Buyout: Centamin’s board said it will recommend shareholders accept the £1.63 per share offer from South Africa’s AngloGold Ashanti
More recently, Russian gold miners left the exchange after the invasion of Ukraine.
The proposed takeover of Centamin comes as the London stock market struggles with a broader exodus of companies and a lack of new listings.
AngloGold is eyeing Centamin’s Sukari site, which is Egypt’s largest gold mine and one of the largest in the world.
Since operations began in 2009, Sukari has produced over 5.9 million ounces of gold.
Russ Mould, investment director at investment platform AJ Bell, said the Centamin deal was the “end of an era” for mid- and large-cap gold mining companies on the UK stock market.
He said: ‘Centamin is one of the last pure gold producers left on the London Stock Exchange.
‘Over the years, gold producers of any notable scale have been acquired by rivals or merged with others, leaving investors with limited options on the London Stock Exchange and effectively forcing them to search overseas stock markets for a wider range of gold miners.’
Randgold went private when it merged with Barrick of Canada in 2018.
The city lost another gold miner when Barrick bought back its publicly traded African operations in 2019, nine years after spinning off the unit.
Silver producer Fresnillo, which also mines gold, remains listed on the London Stock Exchange.
The mining industry has seen significant consolidation in recent years. US giant Newmont, the world’s largest gold producer, is set to buy Australia’s New Crest Mining for £13bn by the end of 2023.
Last month, Johannesburg-based Gold Fields paid £1.2bn for Canadian company Osisko Mining.

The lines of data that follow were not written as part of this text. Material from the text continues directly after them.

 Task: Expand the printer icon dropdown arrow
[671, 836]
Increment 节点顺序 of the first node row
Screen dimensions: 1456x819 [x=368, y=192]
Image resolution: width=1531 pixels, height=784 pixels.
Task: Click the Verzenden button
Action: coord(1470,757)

That deal came two years after its pursuit of Yamana was thwarted by a rival bid from Agnico Eagle and Pan American Silver.
Meanwhile, BHP abandoned a £39bn plan to buy Anglo American earlier this year.
AngloGold chairman Jochen Tilk said the deal “offers attractive returns for our shareholders.”
Following the deal, AngloGold shareholders will own around 83.6 percent and Centamin shareholders will own around 16.4 percent of the combined company.